**JOBS**:
**a.** Reproduce the part of the charter school message from "House proponents of" up to and including "cap, Matheny added.".
**b.** Summarize the charter school message in two sentences.

24 Nisan 2012 Salı

Fwd:ABD okullarina Gulen yasasi



-------- Original Message --------
From: Can Ikiz <canikiz@yahoo.com>


 
ABD okullarina Gulen yasasi
ABD'nin Tennessee eyaleti senatosu devletten fon alan 'charter' diye nitelendirilen okullara yabanci ogretmen kisitlamasi getirdi
Buna gore yabanci ogretmenler toplam kadronun sadece yuzde 3.5'ini olusturabilecek. Yasanin ABD'deki Fettullah Gulen okullarini hedefledigi dusunuluyor. Zira yasayi oneren sivil toplum kurulusunun uyesi Phyllis Schlafly bir makale yazarak 'gizli isler ceviren ve guclu Islamci Turk okullarinin ABD'de artan etkisine' dikkat cekmisti. Gulen okullarinin kadrosunun yaklasik yuzde 10'unu Turkiye'den giden ogretmenler olusturuyor. Bu ogretmenler daha once de vize sorunlari nedeniyle ulusal basinda gundeme gelmisti.
 

Legislature Passes Limits on Foreign Staffers at TN Charter Schools

by Mark Todd Engler on April 16, 2012
The Tennessee Legislature has approved a bill limiting the number of non-U.S. citizens any Volunteer State charter school can hire while still maintaining eligibility for public funding.
Senate Bill 3345, which passed in the Tennessee Senate last week and in the House of Representatives on Monday night, would also require charter schools to disclose all their funding sources in addition to capping the number of foreign citizens on staff at 3.5 percent of the total number of the school's employees.
House proponents of the measure portrayed it as a common-sense effort to increase charter-school transparency and encourage the hiring of American citizens as teachers — preferably Tennesseans.
"It simply puts more accountability in the charter school process," said House Speaker Pro Tem Judd Matheny, R-Tullahoma, the bill's sponsor. The measure contains an exemption for foreign-language teachers who, if by hiring them, would cause a charter school to break the cap, Matheny added.

**RECORDS**:
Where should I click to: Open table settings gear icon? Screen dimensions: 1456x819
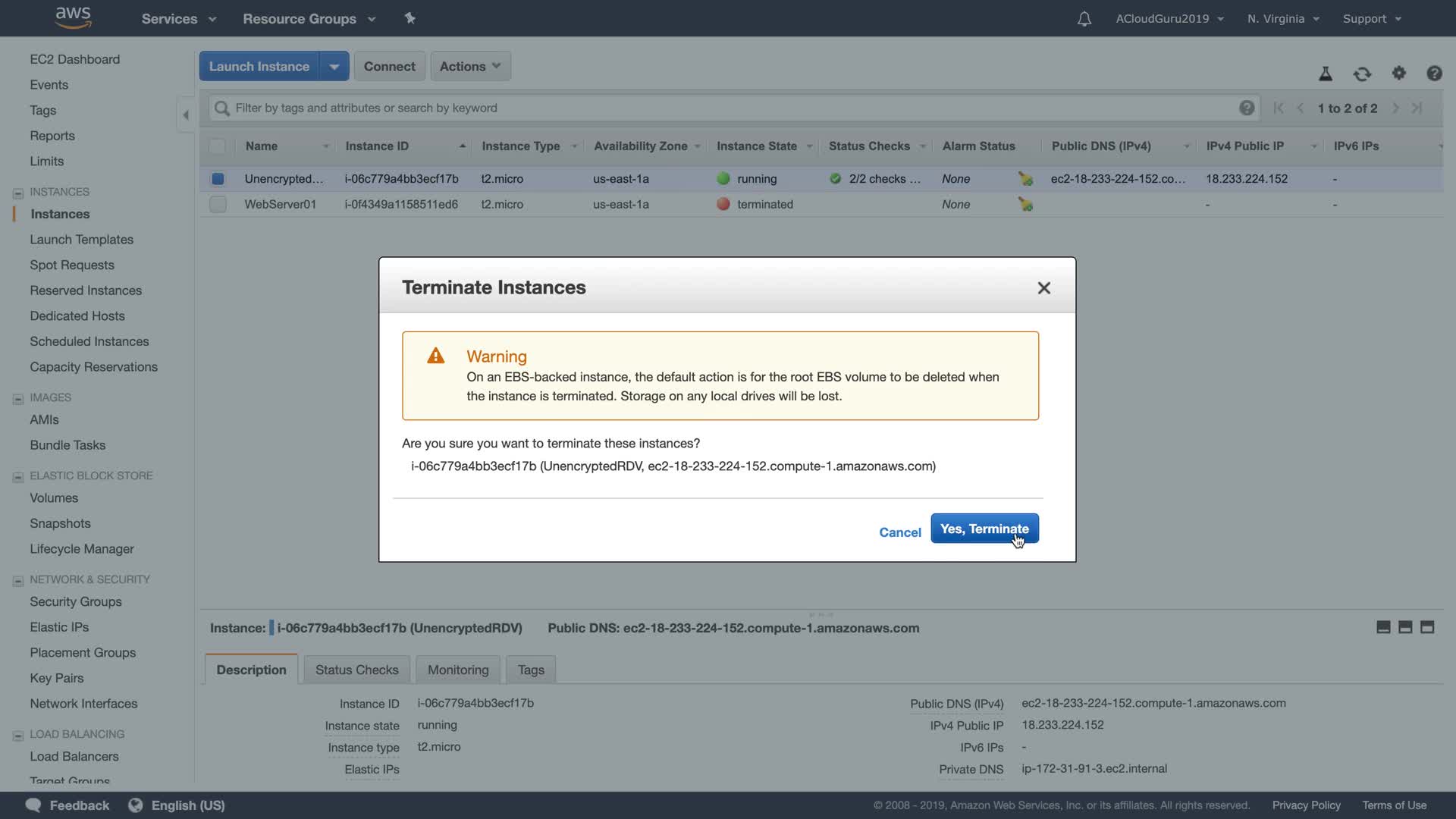point(1399,74)
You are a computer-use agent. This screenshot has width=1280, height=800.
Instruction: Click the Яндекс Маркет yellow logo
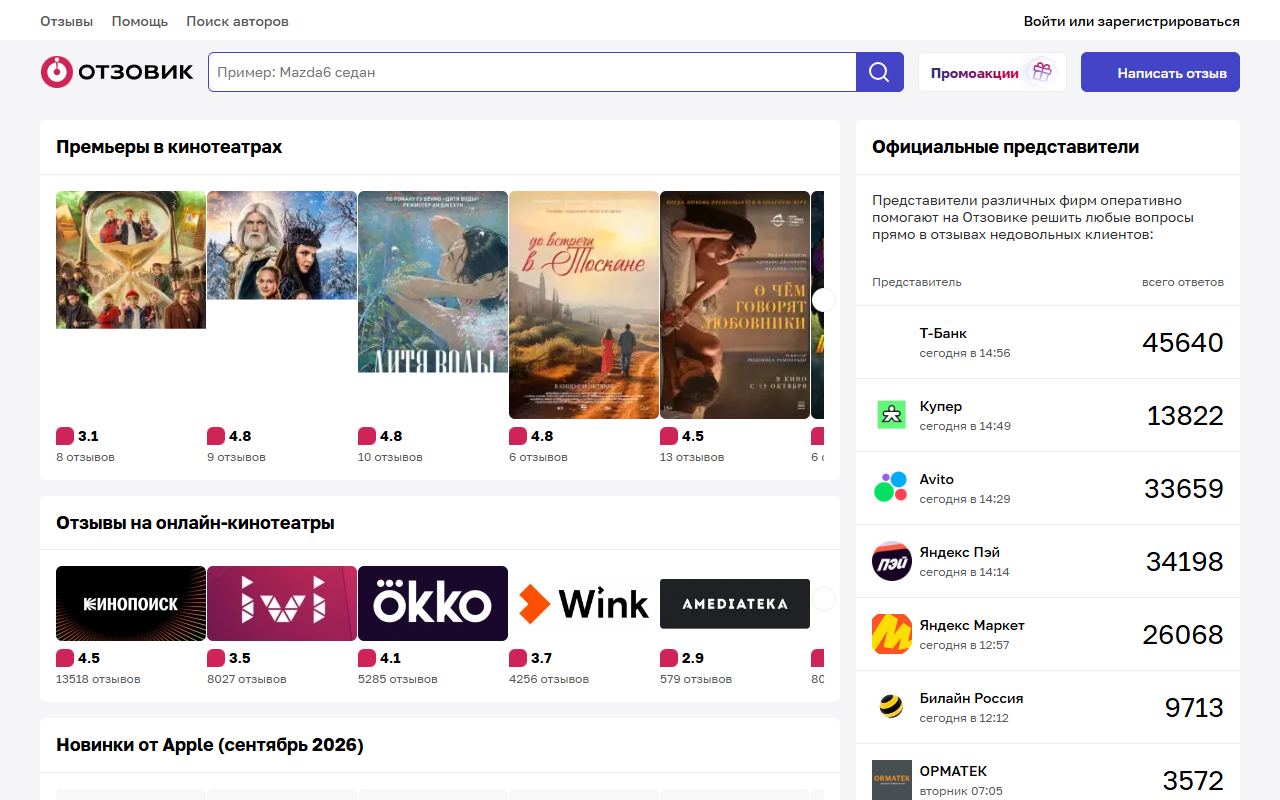coord(891,634)
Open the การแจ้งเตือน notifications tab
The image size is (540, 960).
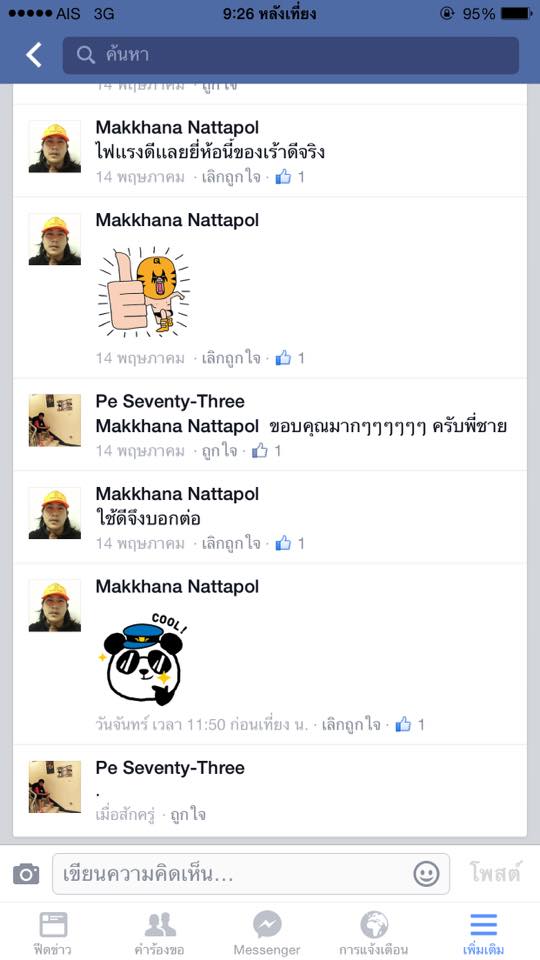pyautogui.click(x=374, y=934)
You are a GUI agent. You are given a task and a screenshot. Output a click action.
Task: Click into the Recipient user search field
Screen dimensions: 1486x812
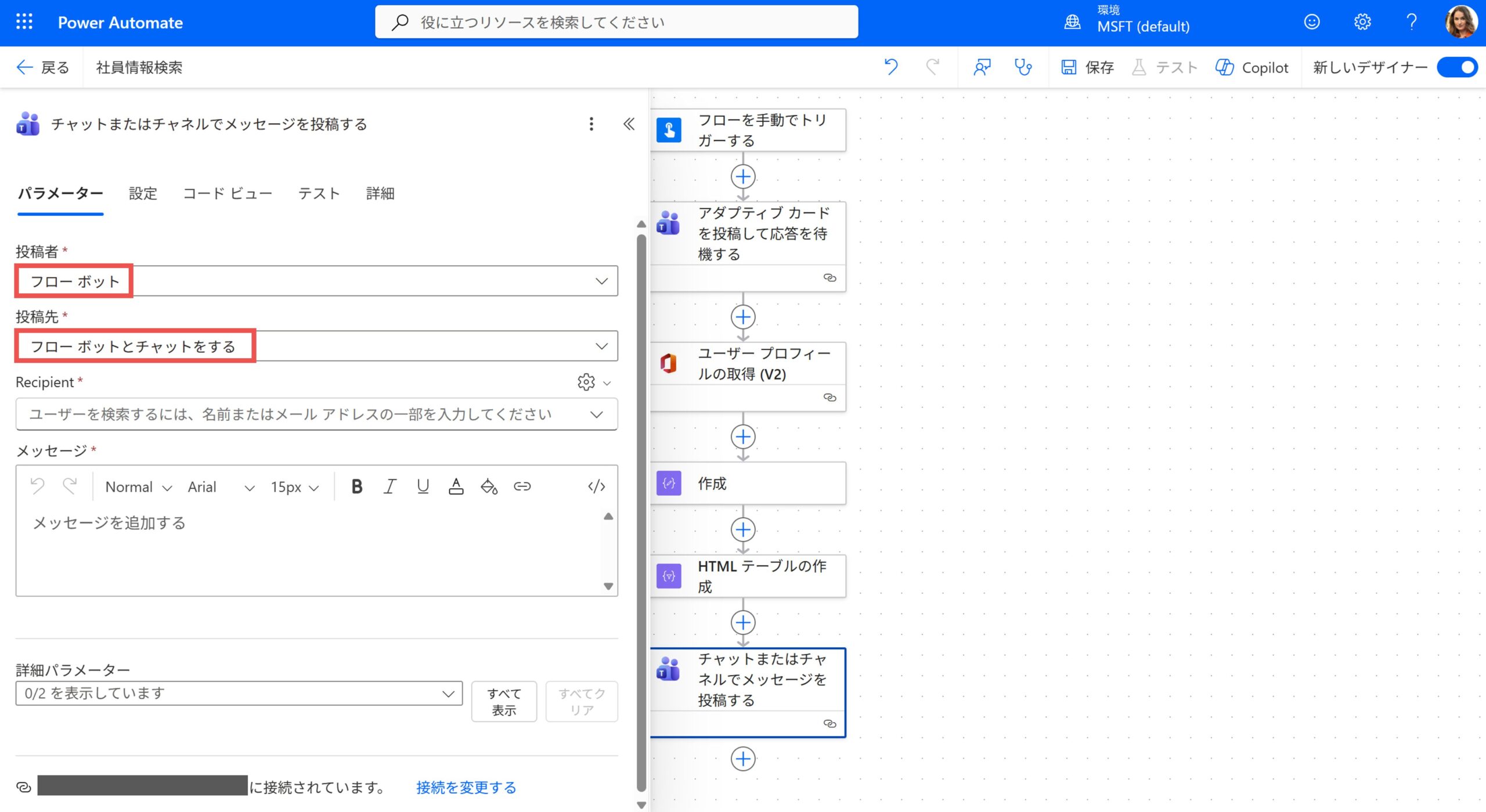point(290,414)
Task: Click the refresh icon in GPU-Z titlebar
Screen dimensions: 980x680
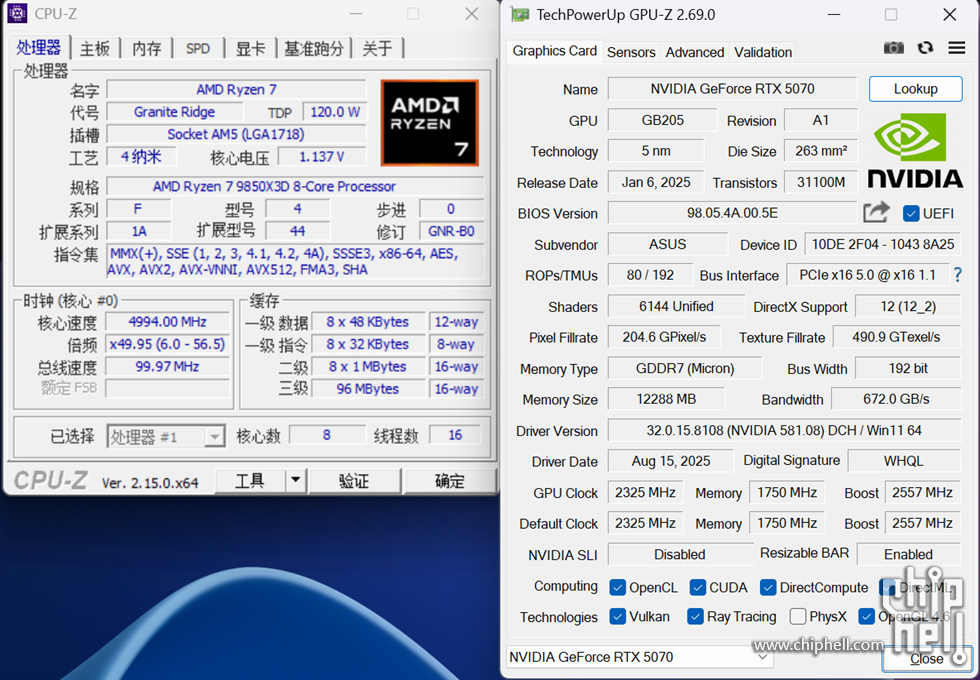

**PER-TASK OUTPUTS**:
**a.**
House proponents of the measure portrayed it as a common-sense effort to increase charter-school transparency and encourage the hiring of American citizens as teachers — preferably Tennesseans.
"It simply puts more accountability in the charter school process," said House Speaker Pro Tem Judd Matheny, R-Tullahoma, the bill's sponsor. The measure contains an exemption for foreign-language teachers who, if by hiring them, would cause a charter school to break the cap, Matheny added.

**b.** The Tennessee Legislature passed Senate Bill 3345, which caps foreign citizens at 3.5 percent of a charter school's staff for schools that want to stay eligible for public funding, and which also requires charter schools to disclose all their funding sources. House supporters, including sponsor Judd Matheny, presented it as a way to add transparency and accountability and to encourage hiring American teachers, and the bill exempts foreign-language teachers whose hiring would push a school past the cap.